The wider debate in this field, of course, is the extent to which this is big and/or necessarily getting worse or better, and Hitchcock offers some fleeting facts and figures about that. Her chapter on urban legends and hoaxes contains the moral that we might all be victims of our own fears here. The wider debate also includes other issues – the extent to which we can and should rely on technological solutions (like filters and firewalls) for safety, the extent to which we can and should rely on the law (not a theme Hitchcock examines as such, no fault because the book is nor primarily about that), and the extent to which any form of safety measure militates against free speech (that well‐known debate about freedom of expression that reflects the First Amendment and, elsewhere than the USA, the matter of free speech). Defamation, for instance, has always been poised between the right of free speech and alleged harms caused by it, and online this is no different.

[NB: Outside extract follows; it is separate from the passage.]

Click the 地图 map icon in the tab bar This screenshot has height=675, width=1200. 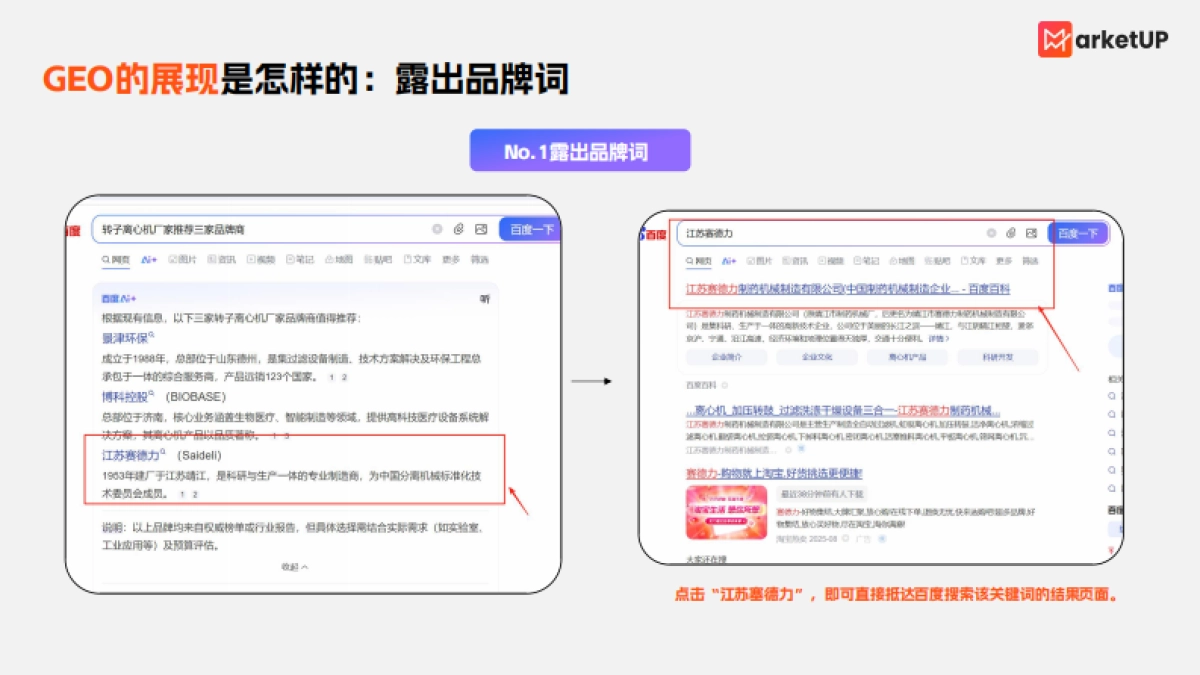(x=338, y=258)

So an informative and helpful and topical book, offering a lot of information and, in an appendix (and an associated website) a wide range of appropriate resources to pursue and research. An important stance of the book is that people should be aware, know how to protect themselves, know where to go so that they can discover whether another party is to be trusted or not. So as well as citing various causes in the USA in which Hitchcock herself and others have become involved, the book refers readers to services like Sam Spade (allowing suspects to be traced), privacy steps one can take on AOL and Yahoo!Chat, how to find out if messages on eBay are genuine, and behind all this what bodies like the IFCC (Internet Fraud Complaint Center) and the IFW (Internet Fraud Watch) are doing. For some of these, the actual procedures are described and can be followed through online to keep you safe (and make you feel more so).

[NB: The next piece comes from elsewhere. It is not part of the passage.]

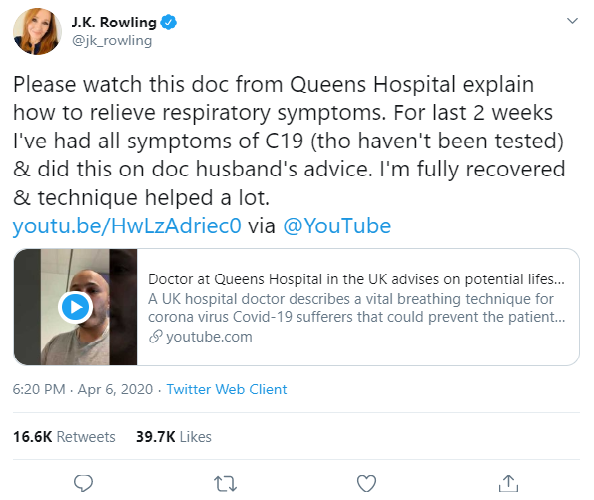This screenshot has height=500, width=594.
Task: Click the reply speech bubble icon
Action: 83,483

By this token, then, this is more a book for the general reader than for the IT and cyber expert as such, although any professional (like a librarian in a public library) will want and need to know his/her way around the issues. It is also a book you can read “as if it were a book” and not merely a handbook or manual. Readers will, I think, like this reviewer, identify readily with the victims who find that their identity has been hi‐jacked and then, in a state of resentment and panic, wonder what on earth to do about it. Where trust turns, if not to terror, then to harassment – and there are villains out there – it is wise to know what Hitchcock knows and this book delivers the goods.